The words left a bitter taste in my mouth.
For all I loved Merrick, I was not yet free of shame. But why
bother hiding anymore? I'd be gone soon enough—no one I knew would
ever see me to judge me again. And if Jeremy remembered me
differently now, well, all the better, I supposed. Less reason to
wonder why I’d up and gone.
"It doesn’t matter to me, Will,” Jeremy said.
“I’m just tryin’ to make sense of it.”
I looked sharply at him, then blinked at the
skyline in confusion. Well, Hell. That was a better reaction than
I’d mustered when I’d first realized my own inclinations. Where was
Jeremy when I was all tied in knots, terrified of the lust I felt
for the “old” apothecary? Criminy. I was all the more sorry I would
have to lose such a friend.
Not that he was completely at ease with it.
“But ain’t he old, and all? Don’t you want a woman to marry? I just
don’t like…"
Old
. I almost laughed at that,
remembering my own shock when I’d finally struck a match to get my
first glimpse of Merrick’s face. Of course, by that time I had
already fallen under his spell. But that was yet another thing I
couldn’t explain to Jeremy. Rubbing my eyes, I looked at the
horizon again, which was turning orange and pink. “Don’t like
what?”
"If he..." Jeremy sounded sad now. "If it's
for the money and whatnot…if it’s not to your
liking
,
Lacy."
"No,” I said firmly, for despite my
reluctance to cop to buggery, I couldn’t have anyone thinking Silas
Merrick would exploit me that way, or that my affection had been
bought. "He’s a good man. I respect him unconditionally."
That was a bit much for Jeremy, perhaps, for
he looked slightly taken aback. But at least his dudgeon had all
but disappeared, even if it was replaced by an air of resignation.
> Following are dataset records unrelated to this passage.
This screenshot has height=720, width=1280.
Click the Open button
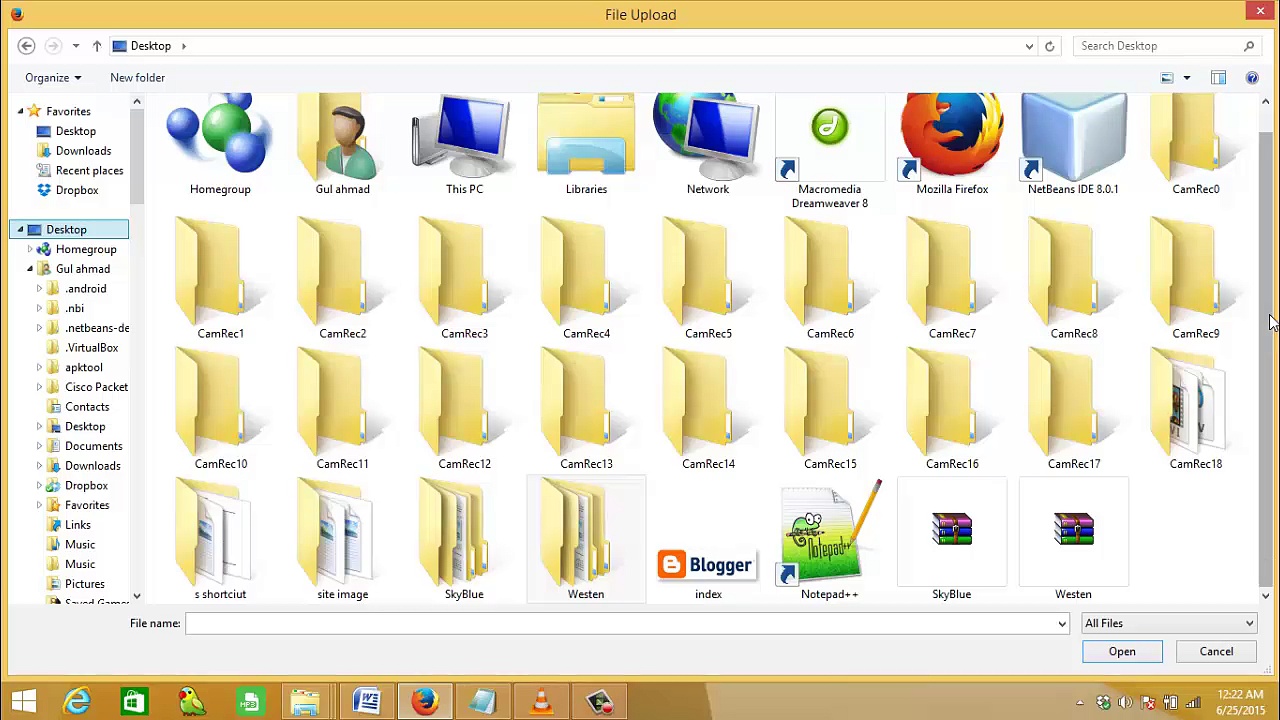pyautogui.click(x=1121, y=651)
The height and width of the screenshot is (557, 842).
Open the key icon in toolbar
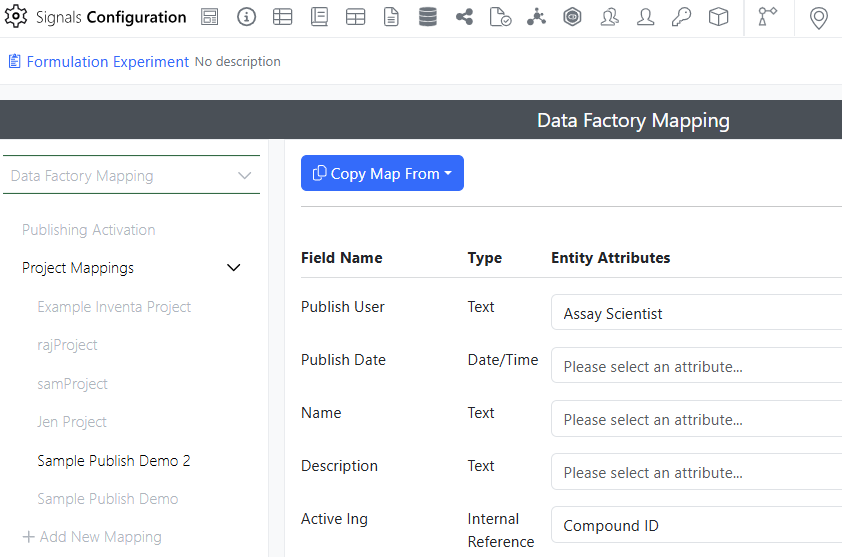tap(682, 17)
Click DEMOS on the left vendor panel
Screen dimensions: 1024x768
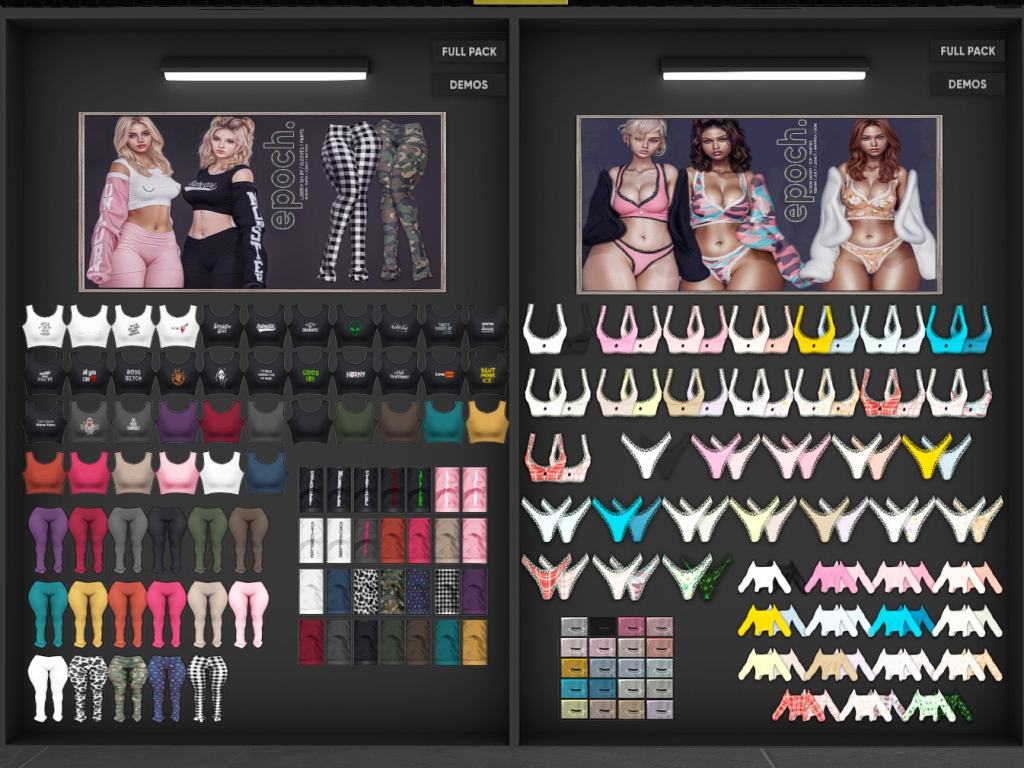(x=468, y=85)
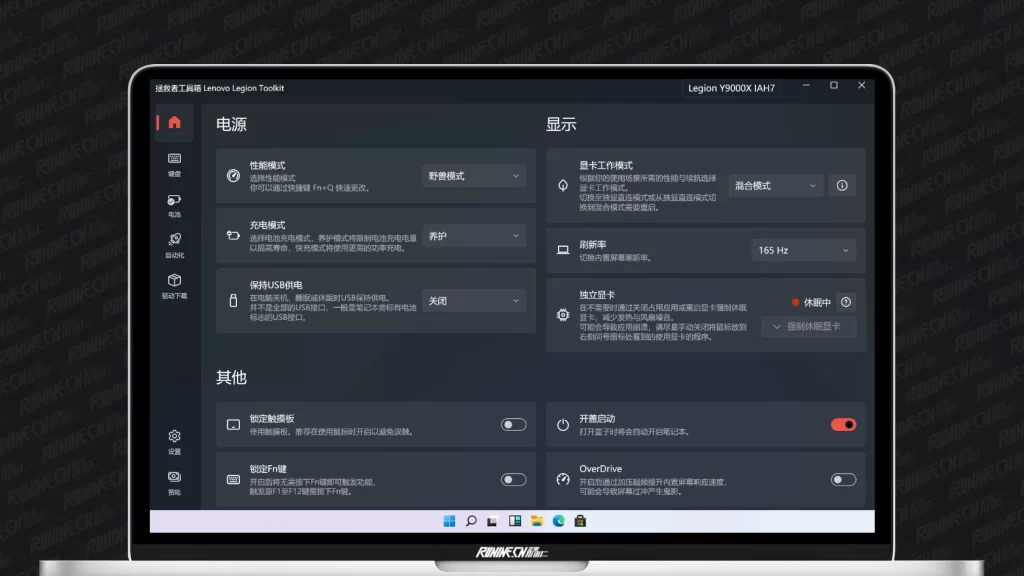Go to the 电池 battery page
The height and width of the screenshot is (576, 1024).
pyautogui.click(x=174, y=204)
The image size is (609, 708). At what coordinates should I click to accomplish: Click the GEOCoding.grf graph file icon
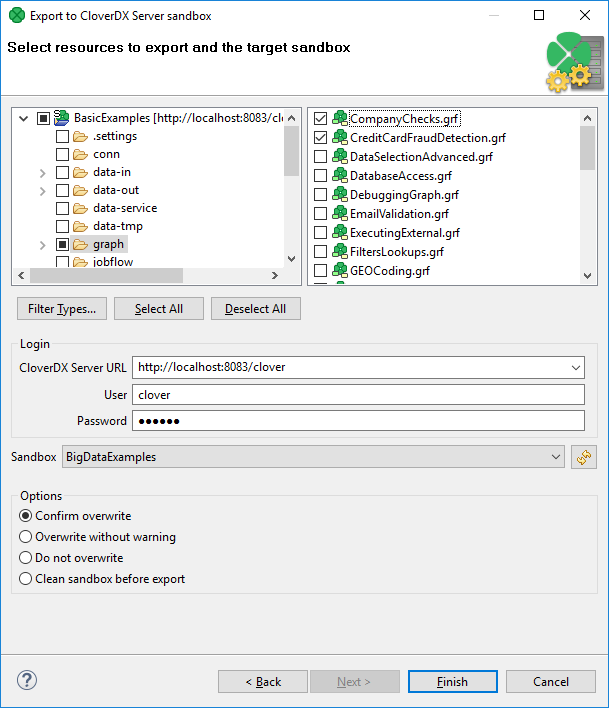click(x=339, y=270)
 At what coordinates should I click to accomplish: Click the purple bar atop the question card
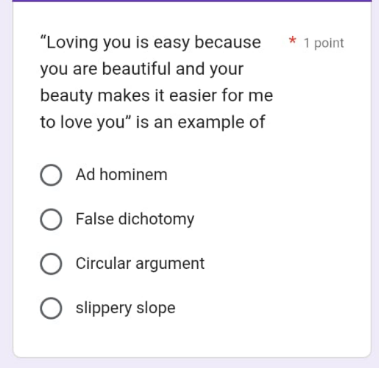coord(192,1)
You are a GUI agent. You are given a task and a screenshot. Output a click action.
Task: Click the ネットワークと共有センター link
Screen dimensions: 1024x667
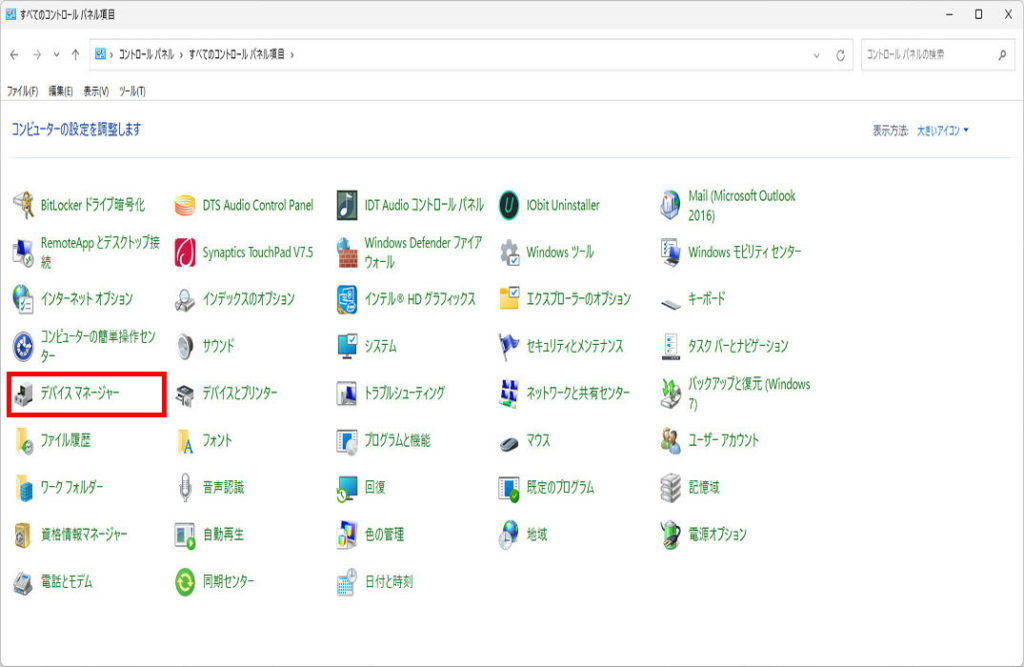[578, 393]
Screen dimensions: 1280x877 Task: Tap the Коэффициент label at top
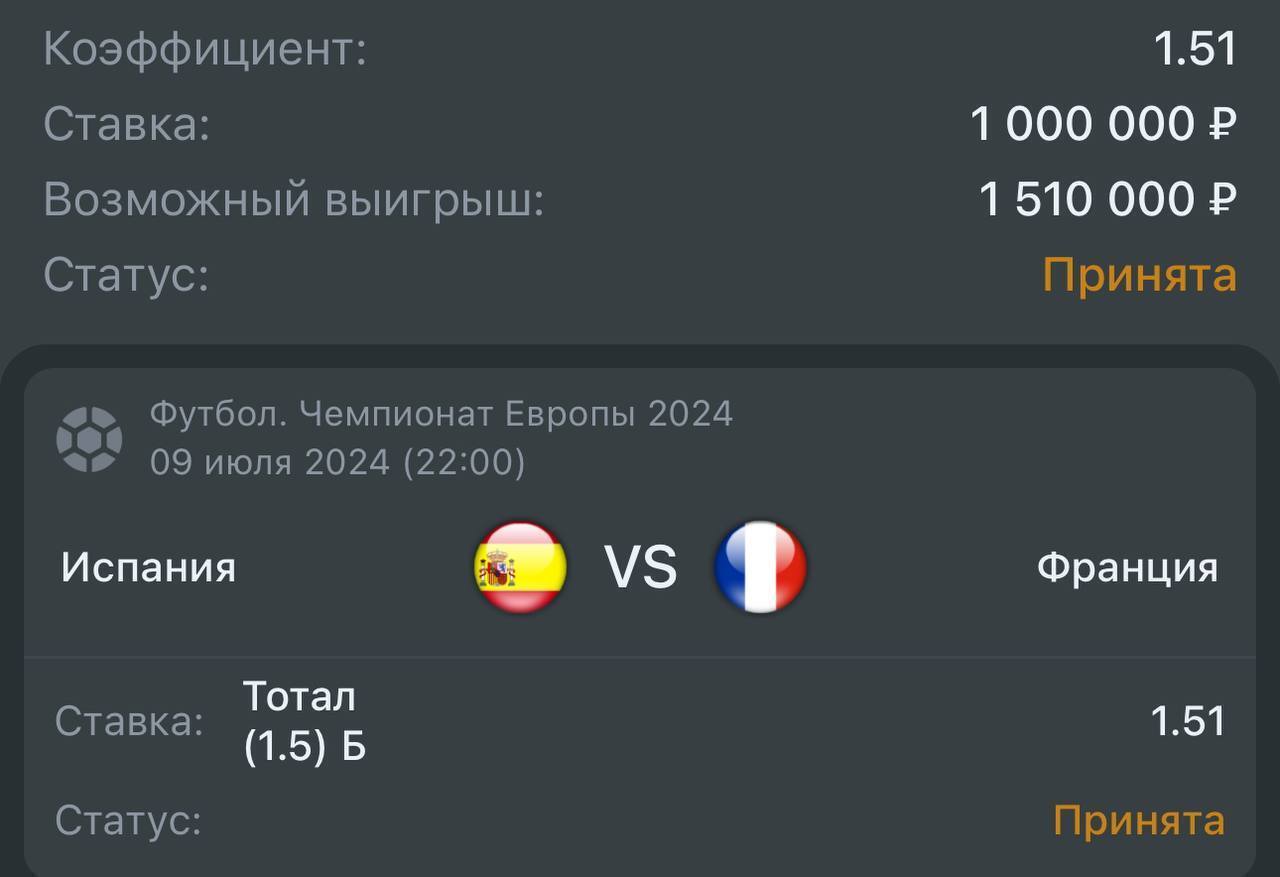(205, 49)
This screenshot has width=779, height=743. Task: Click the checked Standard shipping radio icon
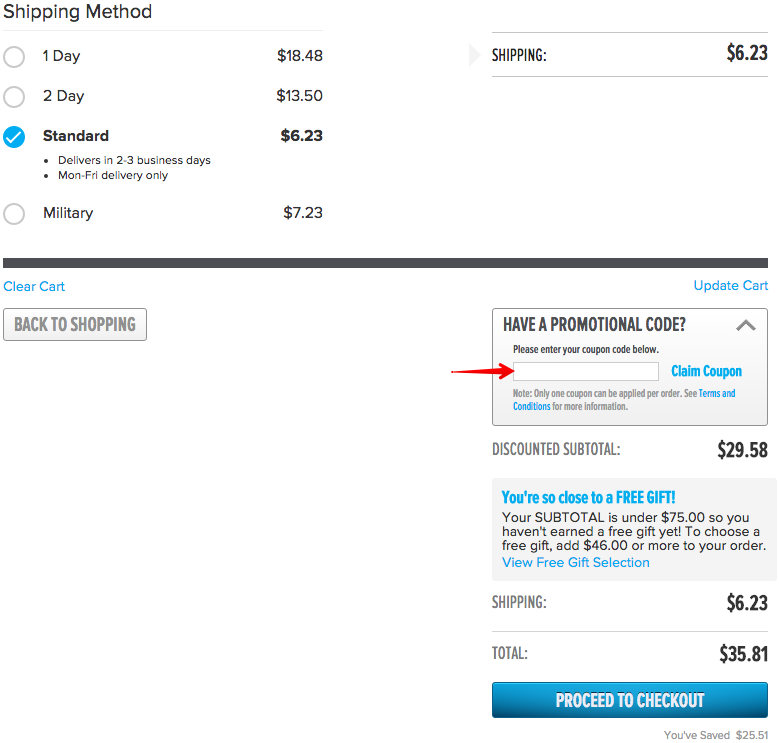coord(14,137)
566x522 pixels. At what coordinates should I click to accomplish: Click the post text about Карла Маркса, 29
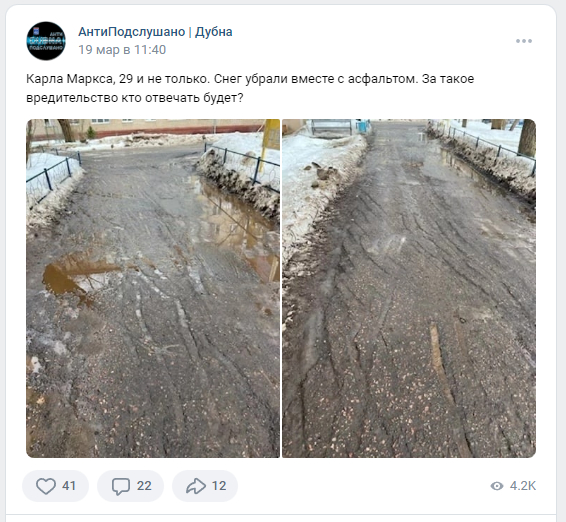[250, 88]
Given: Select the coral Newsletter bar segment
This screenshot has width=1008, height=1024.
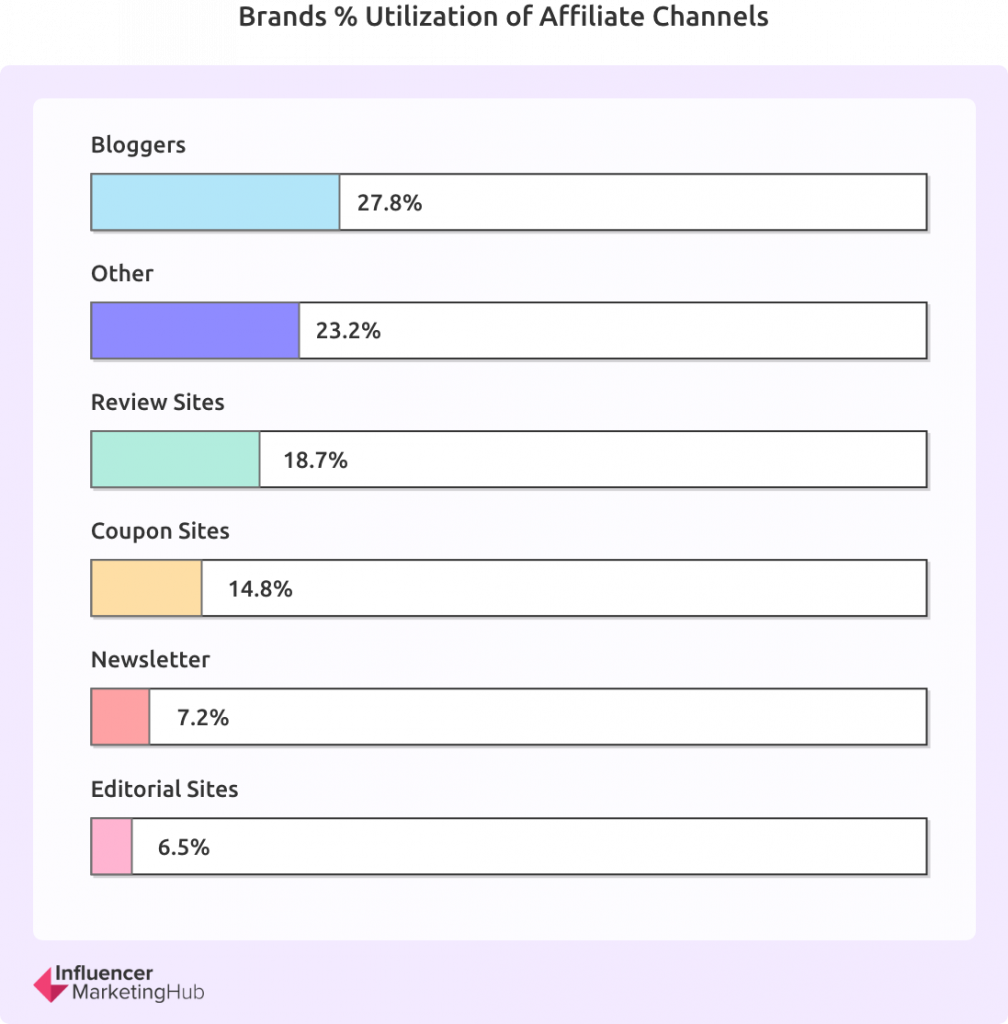Looking at the screenshot, I should (x=120, y=716).
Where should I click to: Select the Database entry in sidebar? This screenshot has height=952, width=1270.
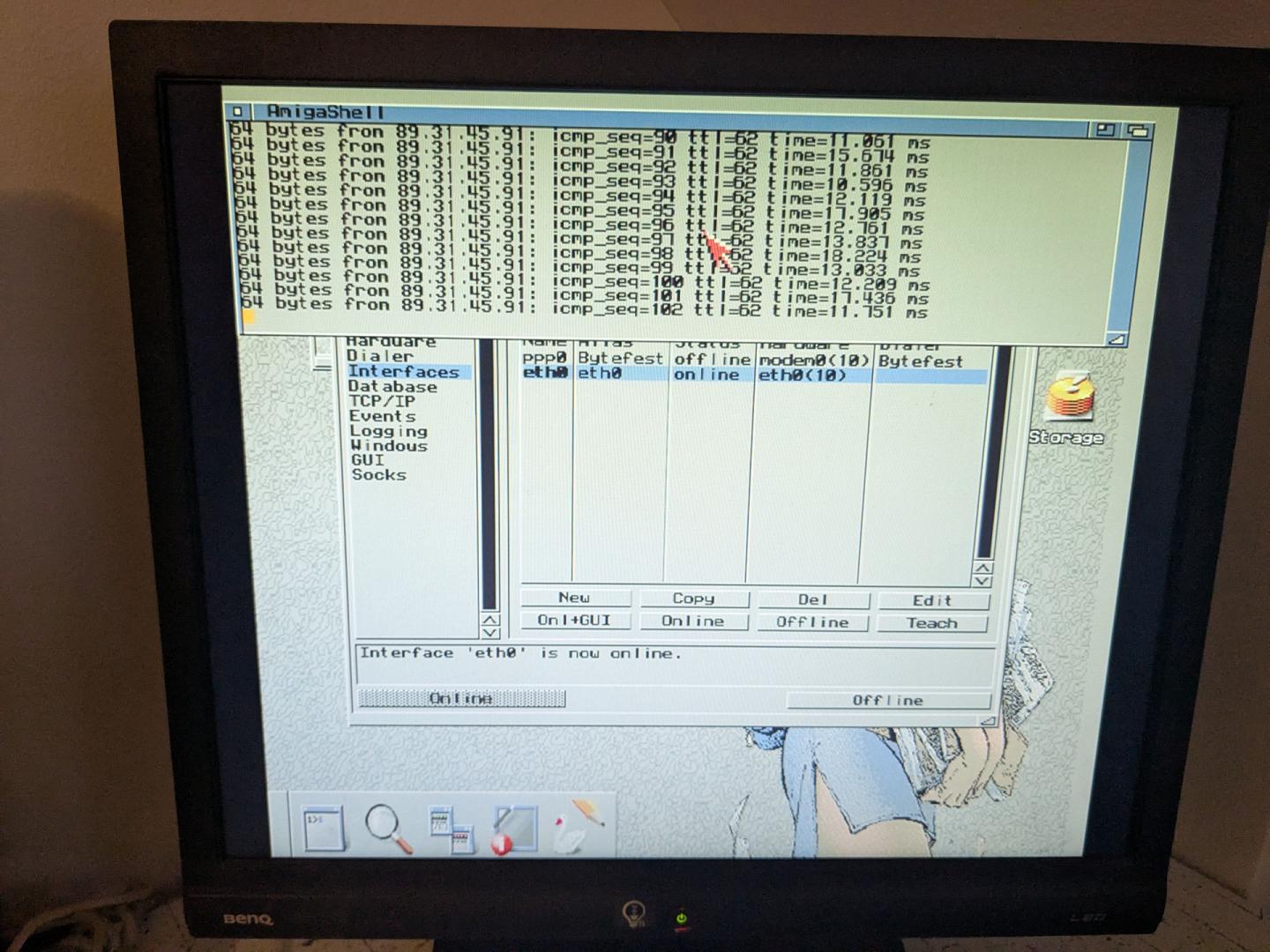pos(392,386)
"Right, then,” he said at length, and ignoring the sunrise, he
fixed his gloomy eyes on the rickety shingles between his feet.
Just when I was about to crack a joke to cheer him up, he suddenly
said, “My fault, anyhow.”
“What do you mean it’s your fault?” I scoffed
at the notion. But then Jeremy lifted his gaze toward the sunrise,
and the awful look in his intelligent green eyes twisted my heart.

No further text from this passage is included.